Le gouvernement irakien a indiqué qu'il ne souhaitait pas rapatrier les familles des combattants de l'EIIS d'al-Hol, mais plutôt les civils irakiens qui avaient été contraints de fuir en Syrie lorsque l'EIIS s'était emparé de larges portions du nord de l'Irak en 2014.

Les retours ne se font pas sans distinction, a souligné le gouvernement, mais font au contraire l'objet de contrôles rigoureux lors desquels les documents de sécurité de toutes les personnes déplacées sont vérifiés pour déterminer si elles avaient été impliquées dans des actes de terrorisme.

« Craintes légitimes »

Ces dernières années, le gouvernement irakien a ainsi rapatrié avec succès des centaines de familles irakiennes qui vivaient dans le camp d'al-Hol.

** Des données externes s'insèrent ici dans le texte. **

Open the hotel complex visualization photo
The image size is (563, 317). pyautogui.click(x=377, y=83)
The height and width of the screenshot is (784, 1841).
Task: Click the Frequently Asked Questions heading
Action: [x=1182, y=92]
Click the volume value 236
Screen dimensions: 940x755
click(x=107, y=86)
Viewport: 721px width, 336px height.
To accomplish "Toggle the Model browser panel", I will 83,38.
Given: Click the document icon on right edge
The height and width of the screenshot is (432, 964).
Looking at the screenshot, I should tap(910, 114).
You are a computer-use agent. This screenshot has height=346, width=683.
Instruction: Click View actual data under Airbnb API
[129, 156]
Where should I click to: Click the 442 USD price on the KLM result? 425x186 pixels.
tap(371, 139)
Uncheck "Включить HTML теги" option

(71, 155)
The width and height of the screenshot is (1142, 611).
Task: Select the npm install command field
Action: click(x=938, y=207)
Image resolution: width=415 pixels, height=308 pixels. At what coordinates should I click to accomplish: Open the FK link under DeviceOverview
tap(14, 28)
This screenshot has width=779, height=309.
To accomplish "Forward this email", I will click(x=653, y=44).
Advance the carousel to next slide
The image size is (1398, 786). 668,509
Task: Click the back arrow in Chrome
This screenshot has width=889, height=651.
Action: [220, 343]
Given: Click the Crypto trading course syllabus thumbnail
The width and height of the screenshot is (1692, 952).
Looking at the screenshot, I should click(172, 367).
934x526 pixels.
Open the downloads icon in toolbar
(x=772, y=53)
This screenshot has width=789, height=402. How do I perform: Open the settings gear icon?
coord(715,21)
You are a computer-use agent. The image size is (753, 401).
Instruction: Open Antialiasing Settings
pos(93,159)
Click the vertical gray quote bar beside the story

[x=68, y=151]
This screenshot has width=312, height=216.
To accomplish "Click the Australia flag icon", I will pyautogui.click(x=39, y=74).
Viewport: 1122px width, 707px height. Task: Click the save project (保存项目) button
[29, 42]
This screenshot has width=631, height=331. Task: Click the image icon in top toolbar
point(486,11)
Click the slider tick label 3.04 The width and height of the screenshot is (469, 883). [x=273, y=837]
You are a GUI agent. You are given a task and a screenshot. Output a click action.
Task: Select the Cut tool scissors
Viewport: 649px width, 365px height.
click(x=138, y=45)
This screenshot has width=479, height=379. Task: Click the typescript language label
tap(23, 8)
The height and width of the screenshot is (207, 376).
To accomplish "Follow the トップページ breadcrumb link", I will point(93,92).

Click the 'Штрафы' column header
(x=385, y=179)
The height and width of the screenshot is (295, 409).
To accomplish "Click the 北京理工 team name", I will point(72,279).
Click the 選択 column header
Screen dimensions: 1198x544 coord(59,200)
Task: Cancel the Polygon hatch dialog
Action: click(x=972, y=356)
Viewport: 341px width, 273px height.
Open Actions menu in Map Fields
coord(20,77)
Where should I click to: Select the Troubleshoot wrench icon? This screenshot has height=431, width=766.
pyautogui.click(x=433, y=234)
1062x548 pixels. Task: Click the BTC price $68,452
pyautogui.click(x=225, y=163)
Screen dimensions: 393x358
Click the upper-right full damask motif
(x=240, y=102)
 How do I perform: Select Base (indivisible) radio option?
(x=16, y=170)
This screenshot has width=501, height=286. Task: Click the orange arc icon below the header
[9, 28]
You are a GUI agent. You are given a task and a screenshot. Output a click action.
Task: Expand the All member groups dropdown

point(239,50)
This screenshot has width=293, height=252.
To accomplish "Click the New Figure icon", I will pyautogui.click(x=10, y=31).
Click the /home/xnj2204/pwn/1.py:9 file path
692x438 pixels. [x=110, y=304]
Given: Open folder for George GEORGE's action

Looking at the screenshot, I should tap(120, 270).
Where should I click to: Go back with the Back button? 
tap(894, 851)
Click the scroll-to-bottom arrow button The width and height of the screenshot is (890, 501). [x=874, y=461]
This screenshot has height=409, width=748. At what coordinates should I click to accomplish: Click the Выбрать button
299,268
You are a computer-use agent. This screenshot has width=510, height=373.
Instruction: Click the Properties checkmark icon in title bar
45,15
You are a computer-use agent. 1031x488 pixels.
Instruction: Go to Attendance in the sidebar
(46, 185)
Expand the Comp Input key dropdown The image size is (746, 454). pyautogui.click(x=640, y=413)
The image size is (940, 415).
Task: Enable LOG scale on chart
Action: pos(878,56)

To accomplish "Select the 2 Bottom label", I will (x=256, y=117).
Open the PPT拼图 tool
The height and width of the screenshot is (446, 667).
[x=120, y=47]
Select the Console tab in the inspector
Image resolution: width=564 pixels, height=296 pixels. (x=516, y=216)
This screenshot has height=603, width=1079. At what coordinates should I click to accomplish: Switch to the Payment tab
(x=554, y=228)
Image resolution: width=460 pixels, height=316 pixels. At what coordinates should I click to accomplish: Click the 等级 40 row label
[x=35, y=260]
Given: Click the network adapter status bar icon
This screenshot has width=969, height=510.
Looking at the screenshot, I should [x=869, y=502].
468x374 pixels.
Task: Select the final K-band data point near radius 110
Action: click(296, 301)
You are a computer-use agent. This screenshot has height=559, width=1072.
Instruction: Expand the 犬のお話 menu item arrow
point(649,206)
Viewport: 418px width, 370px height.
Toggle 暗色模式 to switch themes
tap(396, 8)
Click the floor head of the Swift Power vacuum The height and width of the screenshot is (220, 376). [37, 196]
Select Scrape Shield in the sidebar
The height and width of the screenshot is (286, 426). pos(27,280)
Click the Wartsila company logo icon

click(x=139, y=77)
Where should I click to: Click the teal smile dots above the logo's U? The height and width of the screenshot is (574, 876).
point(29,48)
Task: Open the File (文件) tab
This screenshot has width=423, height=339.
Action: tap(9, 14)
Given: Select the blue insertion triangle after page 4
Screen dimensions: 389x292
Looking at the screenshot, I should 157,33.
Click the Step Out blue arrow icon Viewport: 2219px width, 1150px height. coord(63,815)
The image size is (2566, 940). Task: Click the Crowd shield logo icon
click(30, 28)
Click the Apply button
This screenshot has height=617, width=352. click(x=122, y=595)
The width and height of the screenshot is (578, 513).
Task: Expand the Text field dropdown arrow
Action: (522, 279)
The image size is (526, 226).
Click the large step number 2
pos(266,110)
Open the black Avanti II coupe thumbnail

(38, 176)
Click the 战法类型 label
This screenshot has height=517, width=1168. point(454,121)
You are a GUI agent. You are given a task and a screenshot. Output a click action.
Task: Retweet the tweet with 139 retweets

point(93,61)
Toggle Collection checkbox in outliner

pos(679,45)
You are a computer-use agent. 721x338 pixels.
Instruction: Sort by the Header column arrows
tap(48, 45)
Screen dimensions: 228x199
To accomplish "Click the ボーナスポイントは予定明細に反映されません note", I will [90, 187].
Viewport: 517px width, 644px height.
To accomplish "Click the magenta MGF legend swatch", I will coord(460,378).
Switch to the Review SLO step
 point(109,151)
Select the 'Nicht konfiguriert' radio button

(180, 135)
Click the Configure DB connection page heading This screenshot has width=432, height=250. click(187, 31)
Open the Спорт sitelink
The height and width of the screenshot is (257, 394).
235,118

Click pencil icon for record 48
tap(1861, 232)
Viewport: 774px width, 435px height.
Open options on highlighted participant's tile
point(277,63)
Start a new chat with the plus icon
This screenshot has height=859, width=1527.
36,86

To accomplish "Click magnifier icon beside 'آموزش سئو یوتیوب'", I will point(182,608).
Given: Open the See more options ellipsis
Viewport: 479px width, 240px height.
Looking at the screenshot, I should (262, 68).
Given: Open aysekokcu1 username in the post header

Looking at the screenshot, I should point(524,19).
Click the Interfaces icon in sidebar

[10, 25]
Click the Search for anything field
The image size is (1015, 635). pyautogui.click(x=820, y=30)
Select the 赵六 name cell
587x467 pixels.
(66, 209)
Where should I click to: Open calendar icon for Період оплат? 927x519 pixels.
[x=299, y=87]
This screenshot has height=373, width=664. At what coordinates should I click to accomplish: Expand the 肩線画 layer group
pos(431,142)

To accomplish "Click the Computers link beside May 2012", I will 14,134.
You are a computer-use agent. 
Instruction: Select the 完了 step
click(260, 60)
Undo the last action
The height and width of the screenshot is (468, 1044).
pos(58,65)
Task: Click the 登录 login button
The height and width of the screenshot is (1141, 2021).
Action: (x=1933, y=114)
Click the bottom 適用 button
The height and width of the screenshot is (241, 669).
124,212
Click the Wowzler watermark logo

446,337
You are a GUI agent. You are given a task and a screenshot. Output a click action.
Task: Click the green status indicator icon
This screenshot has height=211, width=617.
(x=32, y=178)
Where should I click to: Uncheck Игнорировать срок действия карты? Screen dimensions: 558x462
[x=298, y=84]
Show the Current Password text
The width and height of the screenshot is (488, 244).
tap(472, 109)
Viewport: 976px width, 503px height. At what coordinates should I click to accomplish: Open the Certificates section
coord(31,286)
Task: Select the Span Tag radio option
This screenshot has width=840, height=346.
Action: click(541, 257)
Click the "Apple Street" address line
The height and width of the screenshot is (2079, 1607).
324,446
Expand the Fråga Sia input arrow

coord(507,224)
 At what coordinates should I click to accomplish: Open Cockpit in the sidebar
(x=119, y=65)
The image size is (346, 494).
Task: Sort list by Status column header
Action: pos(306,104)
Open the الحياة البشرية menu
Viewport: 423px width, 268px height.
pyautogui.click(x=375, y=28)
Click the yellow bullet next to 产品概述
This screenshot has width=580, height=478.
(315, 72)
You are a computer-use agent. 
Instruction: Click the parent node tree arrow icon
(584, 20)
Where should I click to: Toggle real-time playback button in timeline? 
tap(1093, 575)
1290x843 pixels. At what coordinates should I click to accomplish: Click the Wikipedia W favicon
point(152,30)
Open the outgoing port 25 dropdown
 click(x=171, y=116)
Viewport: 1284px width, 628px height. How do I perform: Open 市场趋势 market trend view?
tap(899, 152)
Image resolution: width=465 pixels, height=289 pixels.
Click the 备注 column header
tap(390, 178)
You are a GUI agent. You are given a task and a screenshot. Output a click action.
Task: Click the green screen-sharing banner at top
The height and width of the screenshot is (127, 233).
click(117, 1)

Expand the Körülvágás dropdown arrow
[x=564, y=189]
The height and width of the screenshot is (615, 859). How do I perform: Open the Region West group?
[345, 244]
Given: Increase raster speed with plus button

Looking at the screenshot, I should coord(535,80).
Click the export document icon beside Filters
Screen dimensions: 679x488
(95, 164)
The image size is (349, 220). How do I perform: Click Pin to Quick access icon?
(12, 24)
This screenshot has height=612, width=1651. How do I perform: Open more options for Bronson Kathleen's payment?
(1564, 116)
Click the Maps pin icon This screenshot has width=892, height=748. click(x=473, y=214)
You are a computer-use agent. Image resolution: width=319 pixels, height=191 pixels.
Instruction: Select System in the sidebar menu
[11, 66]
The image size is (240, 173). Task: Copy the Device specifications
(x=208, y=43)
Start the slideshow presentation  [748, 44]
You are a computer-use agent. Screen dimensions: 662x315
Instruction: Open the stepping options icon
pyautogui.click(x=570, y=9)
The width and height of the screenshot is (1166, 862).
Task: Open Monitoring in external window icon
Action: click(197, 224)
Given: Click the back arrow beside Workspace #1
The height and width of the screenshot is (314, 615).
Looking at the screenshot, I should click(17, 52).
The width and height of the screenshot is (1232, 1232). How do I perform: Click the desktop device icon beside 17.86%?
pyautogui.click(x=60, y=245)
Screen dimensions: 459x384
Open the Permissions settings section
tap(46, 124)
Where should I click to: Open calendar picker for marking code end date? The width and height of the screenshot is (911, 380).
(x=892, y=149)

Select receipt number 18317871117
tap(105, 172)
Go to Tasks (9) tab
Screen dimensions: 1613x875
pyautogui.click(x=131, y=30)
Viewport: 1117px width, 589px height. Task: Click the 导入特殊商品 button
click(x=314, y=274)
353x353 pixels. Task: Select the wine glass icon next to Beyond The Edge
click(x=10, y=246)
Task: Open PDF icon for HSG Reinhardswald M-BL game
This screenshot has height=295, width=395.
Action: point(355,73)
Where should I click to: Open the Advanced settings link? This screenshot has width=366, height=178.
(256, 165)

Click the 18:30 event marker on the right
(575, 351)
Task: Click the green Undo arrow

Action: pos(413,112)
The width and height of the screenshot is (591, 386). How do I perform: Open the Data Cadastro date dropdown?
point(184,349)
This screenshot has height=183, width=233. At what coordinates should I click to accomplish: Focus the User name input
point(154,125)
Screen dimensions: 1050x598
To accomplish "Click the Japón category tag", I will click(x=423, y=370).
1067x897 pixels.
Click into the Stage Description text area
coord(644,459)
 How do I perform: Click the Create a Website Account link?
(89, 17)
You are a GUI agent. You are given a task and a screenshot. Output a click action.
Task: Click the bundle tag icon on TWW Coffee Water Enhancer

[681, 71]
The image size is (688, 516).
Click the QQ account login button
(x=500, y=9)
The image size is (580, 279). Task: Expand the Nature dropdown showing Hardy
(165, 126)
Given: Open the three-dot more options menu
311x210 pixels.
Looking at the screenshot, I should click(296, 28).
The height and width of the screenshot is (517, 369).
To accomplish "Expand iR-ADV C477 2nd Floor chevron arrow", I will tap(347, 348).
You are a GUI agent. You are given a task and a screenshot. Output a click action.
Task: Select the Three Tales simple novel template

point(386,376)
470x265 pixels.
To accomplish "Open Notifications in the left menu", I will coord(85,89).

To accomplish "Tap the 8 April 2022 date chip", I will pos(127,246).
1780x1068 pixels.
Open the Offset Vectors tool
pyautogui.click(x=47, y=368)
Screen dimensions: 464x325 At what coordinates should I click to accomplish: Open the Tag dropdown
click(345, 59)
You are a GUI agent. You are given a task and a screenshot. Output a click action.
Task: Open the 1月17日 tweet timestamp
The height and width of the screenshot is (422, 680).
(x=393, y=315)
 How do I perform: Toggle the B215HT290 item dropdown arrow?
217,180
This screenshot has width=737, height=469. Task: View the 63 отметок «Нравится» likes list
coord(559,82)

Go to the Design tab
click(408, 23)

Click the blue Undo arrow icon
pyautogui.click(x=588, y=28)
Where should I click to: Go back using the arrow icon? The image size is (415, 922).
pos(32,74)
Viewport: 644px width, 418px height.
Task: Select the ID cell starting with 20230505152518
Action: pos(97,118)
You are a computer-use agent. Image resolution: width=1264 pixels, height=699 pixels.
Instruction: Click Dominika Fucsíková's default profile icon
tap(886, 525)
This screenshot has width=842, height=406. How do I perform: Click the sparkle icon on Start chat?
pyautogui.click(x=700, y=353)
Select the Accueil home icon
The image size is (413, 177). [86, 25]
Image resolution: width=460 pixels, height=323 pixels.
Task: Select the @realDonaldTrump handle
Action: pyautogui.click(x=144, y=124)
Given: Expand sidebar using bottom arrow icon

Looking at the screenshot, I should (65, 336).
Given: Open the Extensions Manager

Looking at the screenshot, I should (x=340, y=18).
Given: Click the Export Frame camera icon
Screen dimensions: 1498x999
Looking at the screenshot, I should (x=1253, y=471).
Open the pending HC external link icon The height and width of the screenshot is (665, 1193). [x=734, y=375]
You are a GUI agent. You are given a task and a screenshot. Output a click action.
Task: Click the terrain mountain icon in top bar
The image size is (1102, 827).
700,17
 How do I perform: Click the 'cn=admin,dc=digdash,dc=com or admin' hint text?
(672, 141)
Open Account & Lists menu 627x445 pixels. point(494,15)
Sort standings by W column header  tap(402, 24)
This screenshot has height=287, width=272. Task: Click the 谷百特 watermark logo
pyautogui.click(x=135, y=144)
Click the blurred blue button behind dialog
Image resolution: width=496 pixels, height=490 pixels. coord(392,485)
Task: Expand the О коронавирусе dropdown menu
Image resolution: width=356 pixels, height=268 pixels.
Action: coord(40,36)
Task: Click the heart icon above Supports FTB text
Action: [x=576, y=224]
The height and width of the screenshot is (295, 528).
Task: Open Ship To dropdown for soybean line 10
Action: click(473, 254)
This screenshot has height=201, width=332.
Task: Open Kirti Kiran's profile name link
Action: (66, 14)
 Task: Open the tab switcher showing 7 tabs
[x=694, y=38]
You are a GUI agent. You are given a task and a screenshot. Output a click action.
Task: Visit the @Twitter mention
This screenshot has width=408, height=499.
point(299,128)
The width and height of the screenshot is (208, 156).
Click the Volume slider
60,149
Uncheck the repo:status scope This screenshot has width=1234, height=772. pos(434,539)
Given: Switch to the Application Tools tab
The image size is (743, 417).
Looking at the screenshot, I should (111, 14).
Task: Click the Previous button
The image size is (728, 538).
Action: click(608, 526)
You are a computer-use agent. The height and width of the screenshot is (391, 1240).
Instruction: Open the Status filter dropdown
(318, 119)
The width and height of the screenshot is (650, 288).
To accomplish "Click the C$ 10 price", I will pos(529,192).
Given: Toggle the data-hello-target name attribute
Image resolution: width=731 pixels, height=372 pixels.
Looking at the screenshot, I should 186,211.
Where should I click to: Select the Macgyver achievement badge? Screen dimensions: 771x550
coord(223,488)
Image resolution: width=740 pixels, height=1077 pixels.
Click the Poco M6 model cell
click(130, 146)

Mais ces mesures n'ont pas suffi à rassurer les habitants de la province de Ninive, où des dizaines de manifestants sont récemment descendus dans la rue pour appeler le gouvernement à reconsidérer sa décision de permettre aux populations déplacées de rentrer d'al-Hol.

Les députés irakiens représentant Ninive ont repris les demandes des manifestants.

Les habitants de Ninive expriment des craintes légitimes, a expliqué à Diyaruna Ayed al-Luwayzi, le président de la commission pour les personnes déplacées du conseil provincial de Ninive.

Ils ont encore en mémoire les destructions et les meurtres de masse perpétrés par l'EIIS, a-t-il expliqué, soulignant que ces habitants ne veulent pas mettre en péril la stabilité et la sécurité de l'endroit où ils vivent.

Dans le même temps, a poursuivi al-Luwayzi, il est important que les familles irakiennes vivant dans le camp d'al-Hol ne soient pas abandonnées et laissées face à un avenir incertain.

Ces familles ne doivent être ni négligées ni ignorées, a-t-il ajouté.

Responsabilité du gouvernement

Les femmes et les enfants vivant dans des camps comme al-Hol sont isolés et confrontés à des conditions de vie difficiles qui les rendent facilement vulnérables à la radicalisation, a expliqué l'expert militaire Jaleel Khalaf al-Shuwayli à Diyaruna.

Le gouvernement est tenu d'améliorer les conditions de vie des populations déplacées et de leur donner la chance de rentrer dans leurs foyers et de rebâtir leurs vies, a-t-il ajouté.

« Ces populations déplacées et ces familles de l'EIIS à al-Hol ne doivent pas être abandonnées et s'il existe une volonté de les rapatrier, il doit y avoir des programmes spéciaux pour libérer leurs esprits des idées étrangères implantées par les terroristes », a-t-il ajouté.

Réfuter cette idéologie déviante et renforcer leur sentiment d'appartenance sont de la plus grande importance pour veiller à ce que les générations futures ne soient pas consumées par des sentiments d'extrémisme, de vengeance et de haine envers ceux qui les entourent, a-t-il poursuivi.

Si le gouvernement n'accorde pas l'attention qu'il convient aux populations déplacées dans les camps en Syrie, a-t-il ajouté, cela sera à ses propres risques, car ces personnes seront potentiellement en capacité de menacer l'Irak par delà ses frontières dans quelques années.

Pour traiter ces bombes à retardement, a-t-il conclu, « des enquêtes en profondeur sur la question et le soutien et les moyens de nos partenaires internationaux dans le domaine de la réhabilitation mentale et comportementale sont nécessaires ».